◆ **Page text**:
Send commit concurrently in client side #59

zuston · 2022-07-16T10:44:26Z

What changes were proposed in this pull request?

Sending commit concurrently in client side

Why are the changes needed?

I found when using the LOCALFILE storageType, waiting the commit will cost too much time. To speed up, it can be sent commit concurrently by using thread pool.

Performance Test Case
Using 1000 executors of Spark, single executor 1g/1core to run TeraSort 1TB.

When using LOCALFILE storageType mode, it cost 7.3 min.
And then after applying this PR, it cost 6.1 min

Does this PR introduce any user-facing change?

Introducing the conf of rss.client.data.commit.pool.size, the default value is assigned shuffle server size.

How was this patch tested?

No need

codecov-commenter · 2022-07-16T10:58:06Z

Codecov Report

Merging #59 (e392f1e) into master (e48f74e) will decrease coverage by 0.04%.
The diff coverage is 8.57%.

@@             Coverage Diff              @@
##             master      #59      +/-   ##
============================================
- Coverage     55.21%   55.16%   -0.05%     
+ Complexity     1111     1110       -1     
============================================
  Files           148      148              
  Lines          7953     7962       +9     
  Branches        760      760              
============================================
+ Hits           4391     4392       +1     
- Misses         3321     3328       +7     
- Partials        241      242       +1

Impacted Files	Coverage Δ
.../java/org/apache/hadoop/mapreduce/RssMRConfig.java	`87.50% <ø> (ø)`
...n/java/org/apache/hadoop/mapreduce/RssMRUtils.java	`31.70% <0.00%> (-0.40%)`	⬇️
.../java/org/apache/spark/shuffle/RssSparkConfig.java	`88.88% <ø> (ø)`
...e/uniffle/client/factory/ShuffleClientFactory.java	`0.00% <ø> (ø)`
...rg/apache/uniffle/client/util/RssClientConfig.java	`0.00% <ø> (ø)`
...he/uniffle/client/impl/ShuffleWriteClientImpl.java	`25.95% <8.82%> (-0.04%)`	⬇️
.../apache/uniffle/coordinator/ClientConfManager.java	`91.54% <0.00%> (-1.41%)`	⬇️

Continue to review full report at Codecov.

Legend - Click here to learn more
Δ = absolute <relative> (impact), ø = not affected, ? = missing data
Powered by Codecov. Last update e48f74e...e392f1e. Read the comment docs.

◆ **Word and element location listing**:

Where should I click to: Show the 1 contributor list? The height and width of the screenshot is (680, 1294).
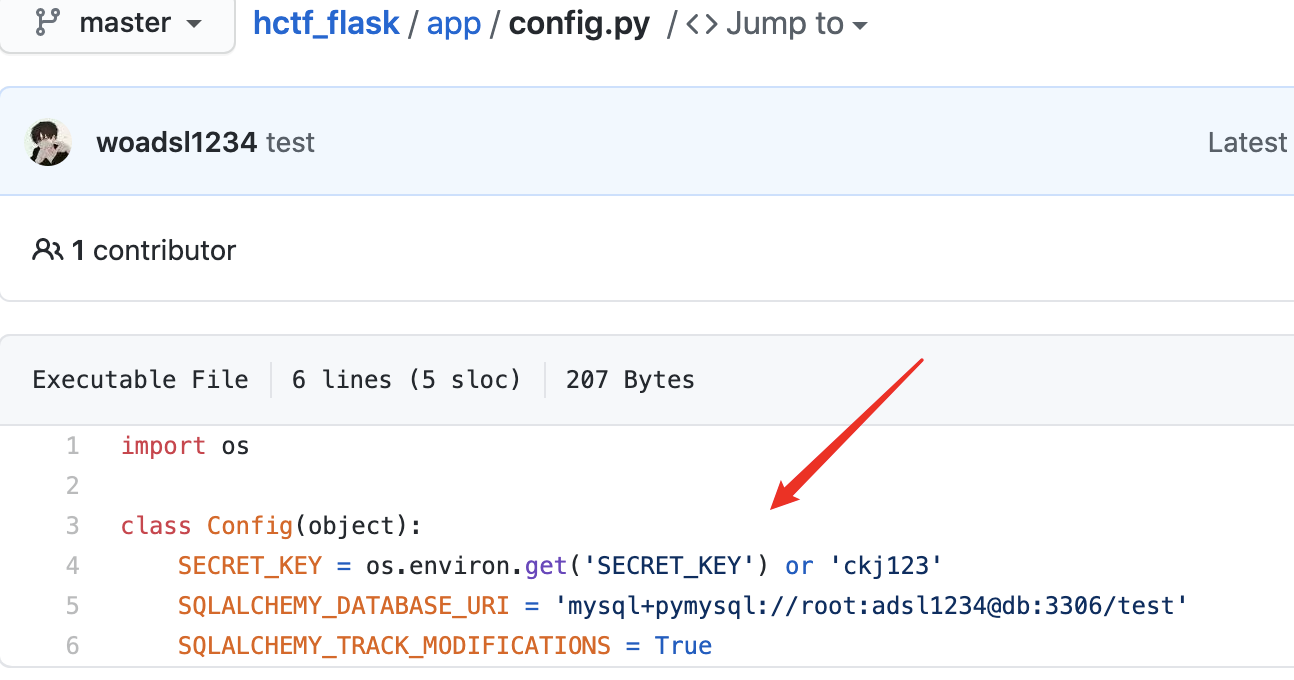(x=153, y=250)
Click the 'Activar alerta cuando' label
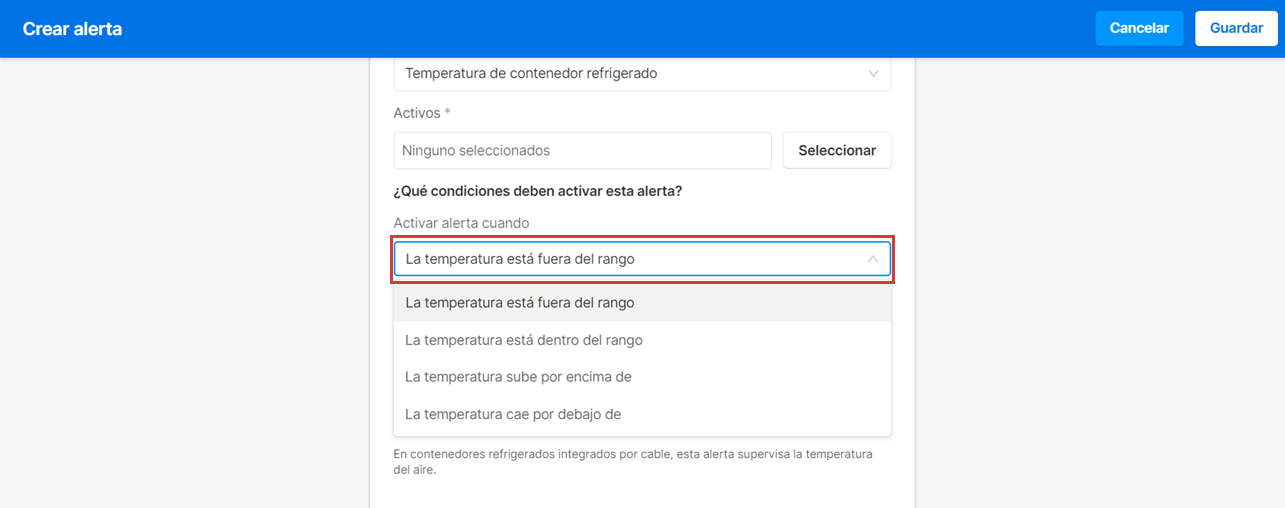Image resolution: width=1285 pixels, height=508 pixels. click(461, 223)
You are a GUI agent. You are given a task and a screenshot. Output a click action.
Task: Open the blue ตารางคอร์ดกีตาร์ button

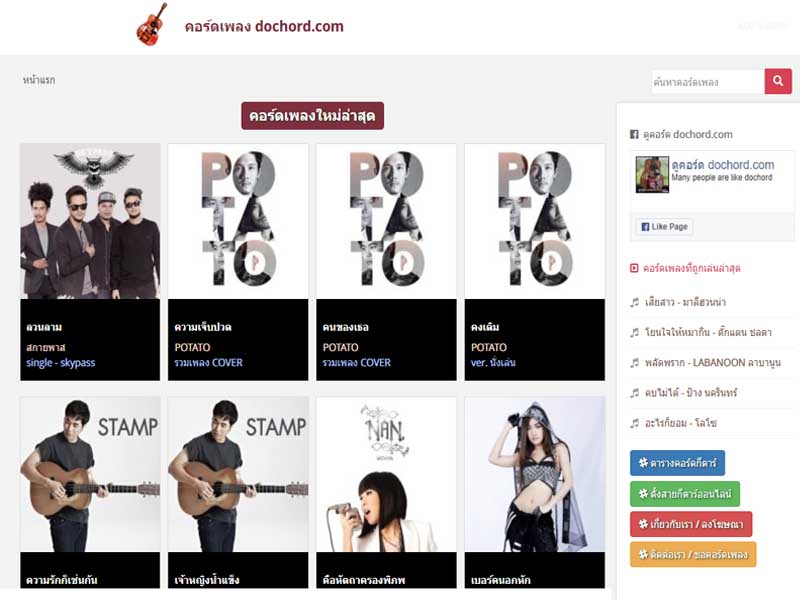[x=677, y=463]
--
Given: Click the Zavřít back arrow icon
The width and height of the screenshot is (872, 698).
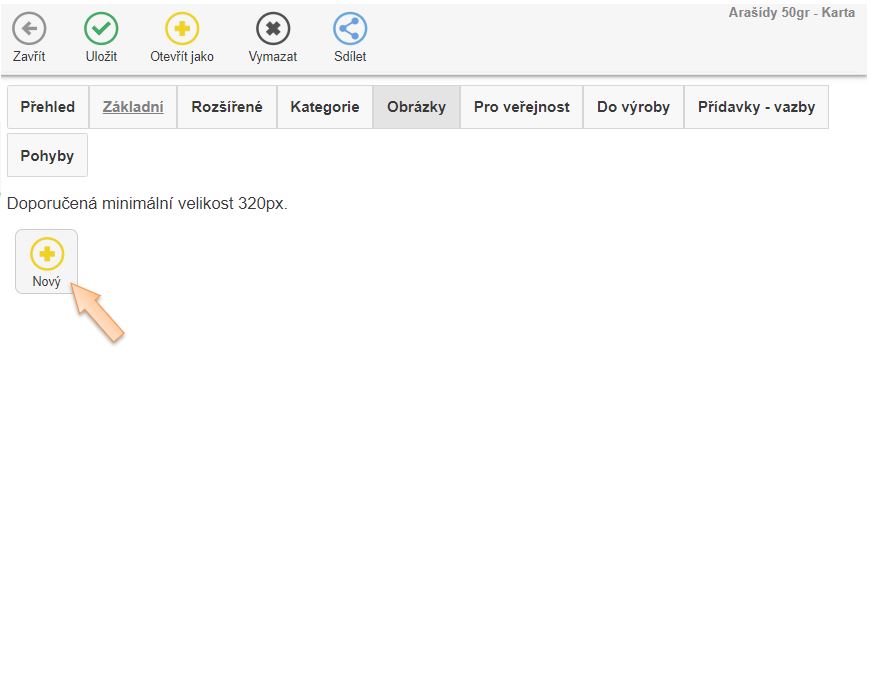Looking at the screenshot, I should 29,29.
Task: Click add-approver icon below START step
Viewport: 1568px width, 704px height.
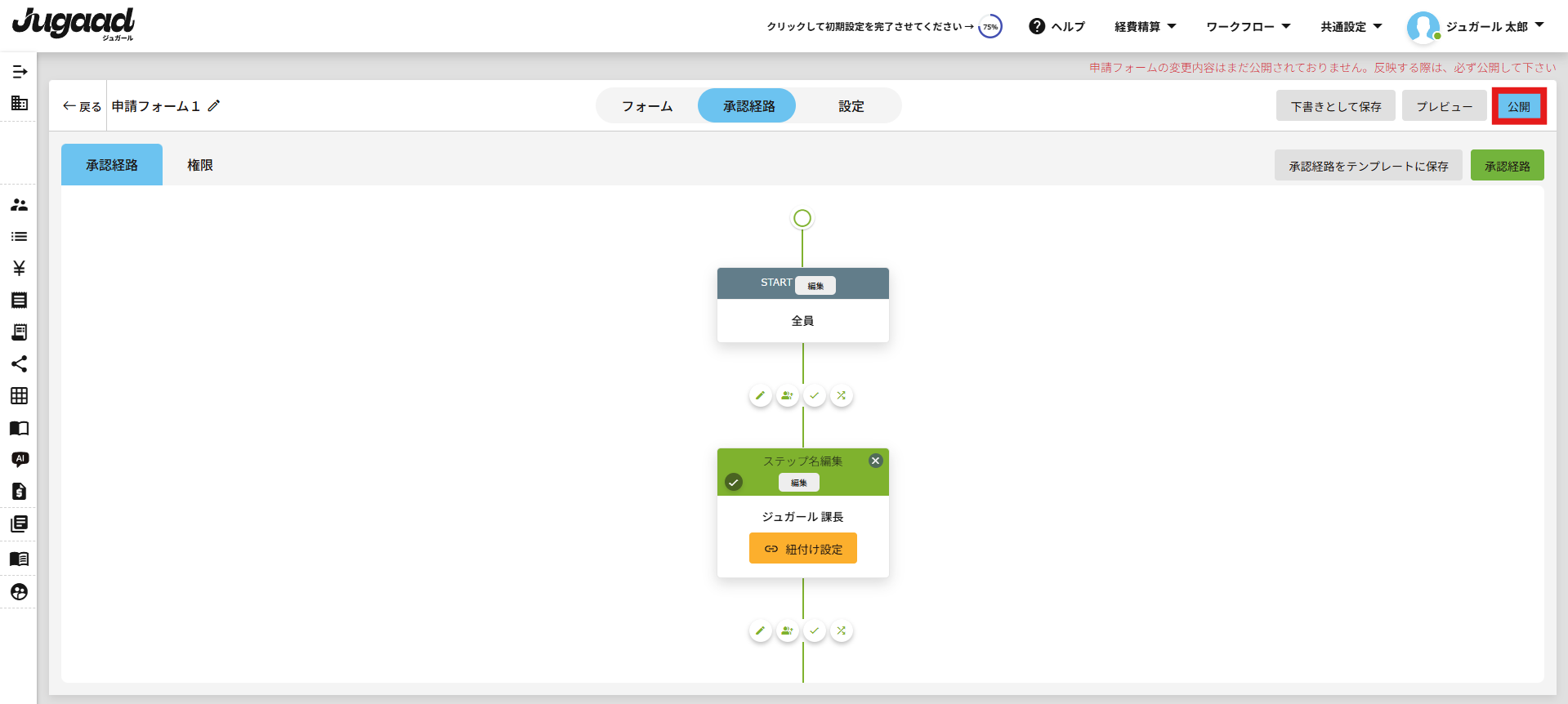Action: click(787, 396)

◆ **Parts of the exercise**:
[1] Substitute "main" for "master" in the pull request thread, and give everything from "How was this" down to "coverage is 8.57%." with that change.
[2] Pick up the pull request thread about concurrent commits and continue it after its last line.
You won't need the listing for anything here.

◆ **Task results**:
[1]
How was this patch tested?

No need

codecov-commenter · 2022-07-16T10:58:06Z

Codecov Report

Merging #59 (e392f1e) into main (e48f74e) will decrease coverage by 0.04%.
The diff coverage is 8.57%.

[2]
jerqi · 2022-07-16T12:07:40Z

Do you have performance tests? I guess this pr can't improve the performance. Because the performance bottleneck of commit operation is on the shuffle server in my opinion.

zuston · 2022-07-16T12:36:50Z

Yes. I tested
I use 1000 executors, single executor 1g/1core to run terasort 1TB.

When using localfile mode, it cost 7.3 min.
And when i apply this PR, it cost 6.1 min

@jerqi

zuston · 2022-07-16T12:42:05Z

Do you have performance tests? I guess this pr can't improve the performance. Because the performance bottleneck of commit operation is on the shuffle server in my opinion.

As I know the spilling to disk event need to be triggered by client side. So if the previous trigger is blocked, the next one will
not be triggered.

jerqi · 2022-07-16T12:59:39Z

We don't recommend to use the storageType LOCALFILE, because it has poor performance. But the improvement is ok for me.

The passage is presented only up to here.